## Page text
○ ○ ○ ○ ○

You are viewing a plain text version of this content. The canonical link for it is here.

Posted to user@spark.apache.org by tleilaxu <tl...@gmail.com> on 2020/05/11 21:18:27 UTC

GrupState limits

Hi,
I am tracking states in my Spark streaming application with
MapGroupsWithStateFunction described here:
https://spark.apache.org/docs/2.4.0/api/java/org/apache/spark/sql/streaming/GroupState.html
Which are the limiting factors on the number of states a job can track at
the same time? Is it memory? Could be a bounded data structure in the
internal implementation? Anything else ...
You might have valuable input on this while I am trying to setup and test
this.

Thanks,
Arnold

Re: GrupState limits

Posted by Srinivas V <sr...@gmail.com>.

If you are talking about total number of objects the state can hold, that
depends on the executor memory you have on your cluster apart from rest of
the memory required for processing. The state is stored in hdfs and
retrieved while processing the next events.
If you maintain million objects with each 20 bytes , it would be 20MB,
which is pretty reasonable to maintain in a executor allocated with few GB
memory. But if you need heavy objects to be stored you need to do the math.
And also it will have a cost in transferring this data back and forth to
hdfs checkpoint location.

Regards
Srini

On Tue, May 12, 2020 at 2:48 AM tleilaxu <tl...@gmail.com> wrote:

> Hi,
> I am tracking states in my Spark streaming application with
> MapGroupsWithStateFunction described here:
> https://spark.apache.org/docs/2.4.0/api/java/org/apache/spark/sql/streaming/GroupState.html
> Which are the limiting factors on the number of states a job can track at
> the same time? Is it memory? Could be a bounded data structure in the
> internal implementation? Anything else ...
> You might have valuable input on this while I am trying to setup and test
> this.
>
> Thanks,
> Arnold
>

○ ○ ○ ○ ○

## Provided material
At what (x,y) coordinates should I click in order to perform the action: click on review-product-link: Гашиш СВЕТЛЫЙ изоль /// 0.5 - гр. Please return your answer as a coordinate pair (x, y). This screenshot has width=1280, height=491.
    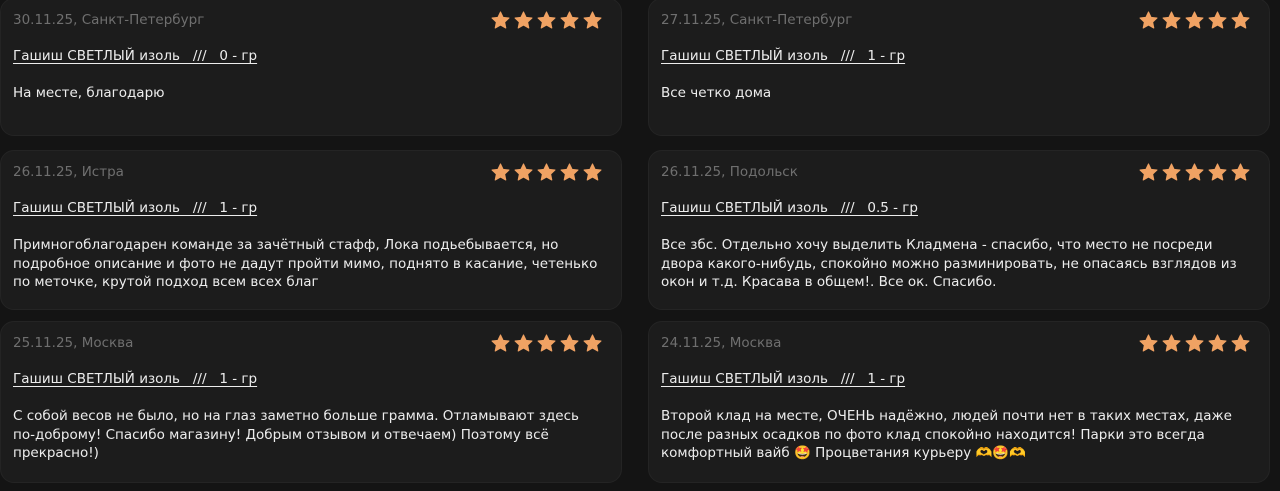
    Looking at the image, I should click on (790, 208).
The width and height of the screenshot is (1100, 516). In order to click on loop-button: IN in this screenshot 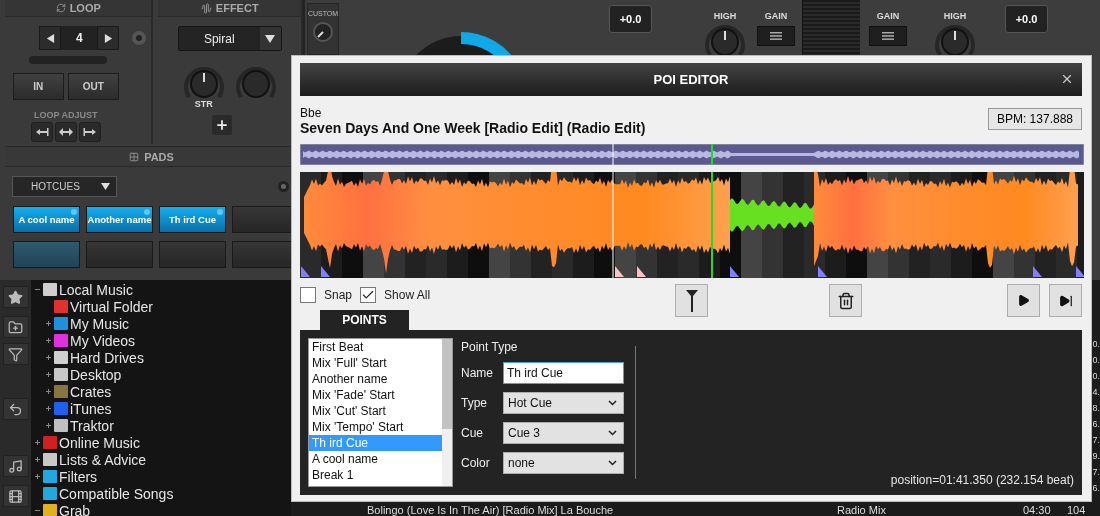, I will do `click(38, 86)`.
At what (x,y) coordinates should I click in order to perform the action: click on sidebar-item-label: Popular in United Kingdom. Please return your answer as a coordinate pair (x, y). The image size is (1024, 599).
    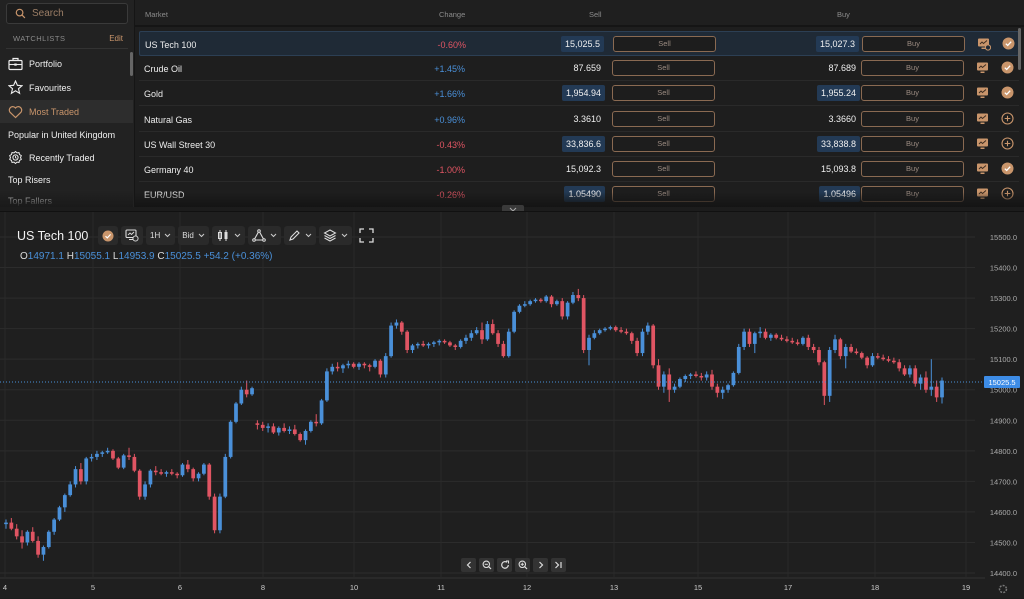
    Looking at the image, I should click on (62, 134).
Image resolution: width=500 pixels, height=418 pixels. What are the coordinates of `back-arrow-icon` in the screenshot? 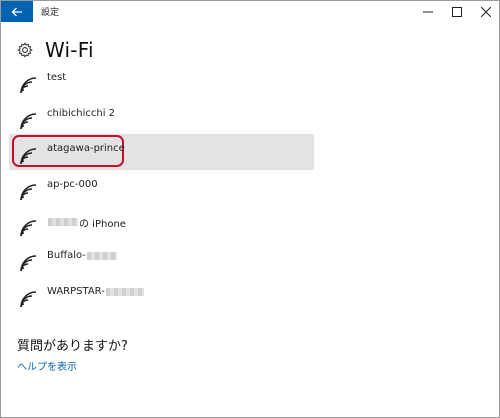 It's located at (16, 12).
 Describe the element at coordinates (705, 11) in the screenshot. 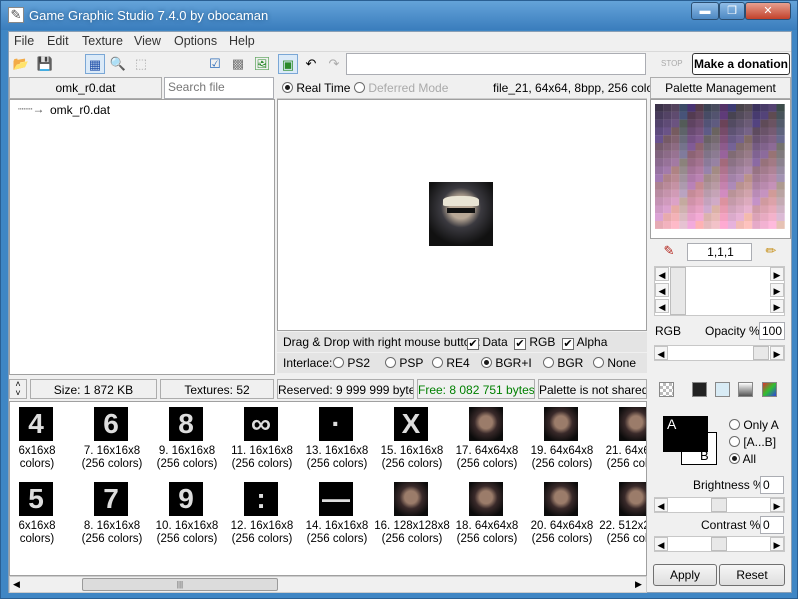

I see `minimize-button: ▬` at that location.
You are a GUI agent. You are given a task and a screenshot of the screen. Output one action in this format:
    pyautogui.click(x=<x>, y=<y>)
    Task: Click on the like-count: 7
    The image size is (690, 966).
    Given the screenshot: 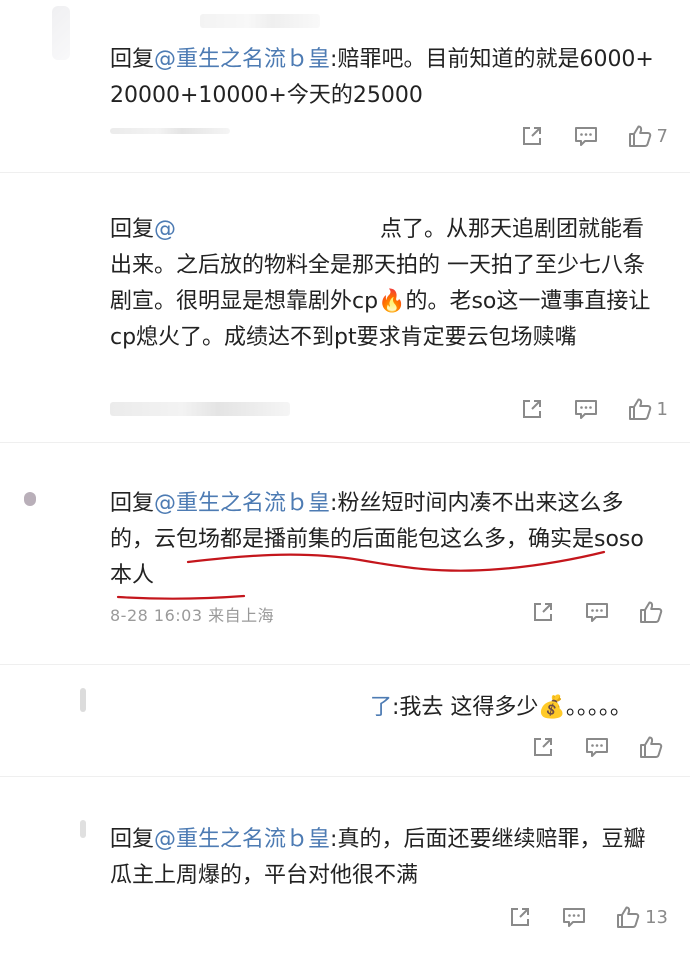 What is the action you would take?
    pyautogui.click(x=662, y=136)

○ ○ ○ ○ ○

## Task
Answer these from the Spark mailing list thread:
1. What does the first post say is being used to track states in the streaming application?
2. According to the reply, where is the state stored?
3. The reply gives an example of a million objects of 20 bytes each. What total size does it give for them?

## Response to this exercise
1. MapGroupsWithStateFunction
2. In hdfs
3. 20MB